1. La première est immédiate : comment les hommes et femmes qui formeront ce gouvernement à venir seront-ils reçus (ou perçus) par l’opinion publique ? Le moindre mauvais calcul pendant la formation de ce gouvernement sera donc un prétexte de plus pour les marchands du chaos. C’est pourquoi, je suis partisan d’une large concertation qui permettrait d’aboutir à un gouvernement qui susciterait à tout point de vue l’adhésion générale.

2. La deuxième exigence est celle qui consiste, dans un bref délai, à trouver une issue favorable à l’avis de grève générale émis par le mouvement syndical. Bien entendu, je n’occulte pas de ce fait le dialogue national dans une large mesure et le dialogue politique intrinsèque pour trouver un calendrier juste pour sortir enfin de cette transition. Après le passage du gouvernement Goumou qui a en grande partie répété les erreurs de notre passé politique trouble, le nouveau gouvernement doit s’atteler à la rupture que nous a promise le CNRD le 05 septembre 2021.

A moins d’un an de la fin de la transition, et conformément au délai consenti avec la CEDEAO, le CNRD doit définitivement faire la preuve à la fois de sa volonté politique, mais surtout de sa prise en compte des véritables enjeux. Le président de la transition a tout intérêt à ne pas accompagner ceux qui espèrent le braquage de la transition. Les courtisans de palais ne promettent qu’un panier de crabes et, comme tel, le premier qui le pourra mordra le président de la transition.
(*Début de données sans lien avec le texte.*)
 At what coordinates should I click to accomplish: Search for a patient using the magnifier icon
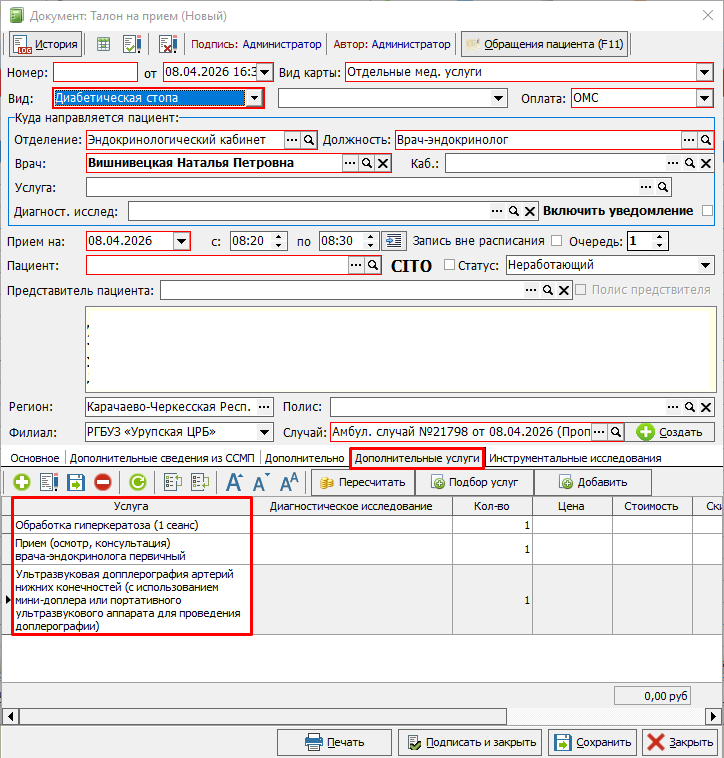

Leurs langues se délieront à la minute qu’il se trouvera en position de faiblesse.

Il serait impertinent de conclure cette tribune sans offrir une tentative de répondre à la question principale sur les lèvres et cœurs de tous les guinéens concernés par la longue marche de notre pays vers de lendemains meilleurs : quel profil idéal pour le Premier ministre du nouveau gouvernement ? En guise de réponse, il me semble, comme l’ont d’ailleurs récemment remarqué certains compatriotes en réponse à une question postée sur Facebook par un internaute très futé, qu’il faudra dores et déjà évacuer toute illusion liée à l’avènement d’un homme providentiel pour répondre à toutes les attentes du peuple de Guinée. Comme beaucoup,  je reste convaincu que puisque la question du “Qui” ramène très souvent à la notion de l’homme providentiel, le véritable débat pour nous aujourd’hui est celui de déterminer – comme je l’ai suggéré tout au long de cette tribune  – les critères de choix, c’est-à-dire de trouver le “COMMENT”. 

Pour le dire autrement, le critère politique (le leadership, la fiabilité et l’intégrité de la personne dans ce tumultueux paysage politique guinéen) devrait être la boussole du CNRD quand viendra l’heure de choisir le prochain chef du gouvernement. Concrètement, ceci revient à dire que le chef du prochain gouvernement de transition devra être un homme (ou une femme) respecté par l’ensemble des acteurs concernés et ayant le charisme, l’expérience et le leadership requis pour conduire ce dialogue politique dont notre pays a urgemment besoin pour sortir de ces crises multiformes qui n’ont que trop duré.